Records:
* BEGIN *
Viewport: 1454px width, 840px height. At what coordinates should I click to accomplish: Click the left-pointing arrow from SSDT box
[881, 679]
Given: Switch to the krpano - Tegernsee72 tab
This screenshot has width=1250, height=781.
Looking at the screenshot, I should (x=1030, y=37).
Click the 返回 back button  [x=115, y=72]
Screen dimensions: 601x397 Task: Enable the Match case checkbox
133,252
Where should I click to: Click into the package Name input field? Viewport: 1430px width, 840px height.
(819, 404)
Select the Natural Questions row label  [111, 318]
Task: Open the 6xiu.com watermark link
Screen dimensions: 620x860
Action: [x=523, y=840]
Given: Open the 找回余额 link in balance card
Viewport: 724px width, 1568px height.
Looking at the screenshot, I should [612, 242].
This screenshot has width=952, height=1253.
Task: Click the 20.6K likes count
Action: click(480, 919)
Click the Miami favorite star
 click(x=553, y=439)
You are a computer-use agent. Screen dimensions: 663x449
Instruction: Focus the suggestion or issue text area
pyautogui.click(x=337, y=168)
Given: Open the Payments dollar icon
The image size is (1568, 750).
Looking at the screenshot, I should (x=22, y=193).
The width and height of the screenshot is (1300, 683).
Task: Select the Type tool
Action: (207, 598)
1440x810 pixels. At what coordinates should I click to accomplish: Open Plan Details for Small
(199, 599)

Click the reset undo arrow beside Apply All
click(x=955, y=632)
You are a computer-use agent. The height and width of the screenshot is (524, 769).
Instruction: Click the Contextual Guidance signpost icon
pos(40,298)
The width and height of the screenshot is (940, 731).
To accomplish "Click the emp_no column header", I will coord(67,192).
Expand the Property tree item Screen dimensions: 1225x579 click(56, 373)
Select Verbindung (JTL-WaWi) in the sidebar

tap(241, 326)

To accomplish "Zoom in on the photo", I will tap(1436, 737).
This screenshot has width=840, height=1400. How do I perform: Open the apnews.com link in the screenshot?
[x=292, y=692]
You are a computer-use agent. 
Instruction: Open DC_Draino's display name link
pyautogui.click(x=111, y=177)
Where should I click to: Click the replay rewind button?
* END *
## EXERCISE DIRECTIONS
Copy out the records from the beginning through the line containing "click(x=553, y=439)", keeping every line exactly as it appears.

## SOLUTION BELOW
Viewport: 1454px width, 840px height. At what coordinates should I click to accomplish: Click the left-pointing arrow from SSDT box
[881, 679]
Given: Switch to the krpano - Tegernsee72 tab
This screenshot has width=1250, height=781.
Looking at the screenshot, I should (x=1030, y=37).
Click the 返回 back button  [x=115, y=72]
Screen dimensions: 601x397 Task: Enable the Match case checkbox
133,252
Where should I click to: Click into the package Name input field? Viewport: 1430px width, 840px height.
(819, 404)
Select the Natural Questions row label  [111, 318]
Task: Open the 6xiu.com watermark link
Screen dimensions: 620x860
Action: [x=523, y=840]
Given: Open the 找回余额 link in balance card
Viewport: 724px width, 1568px height.
Looking at the screenshot, I should [612, 242].
This screenshot has width=952, height=1253.
Task: Click the 20.6K likes count
Action: click(480, 919)
Click the Miami favorite star
 click(x=553, y=439)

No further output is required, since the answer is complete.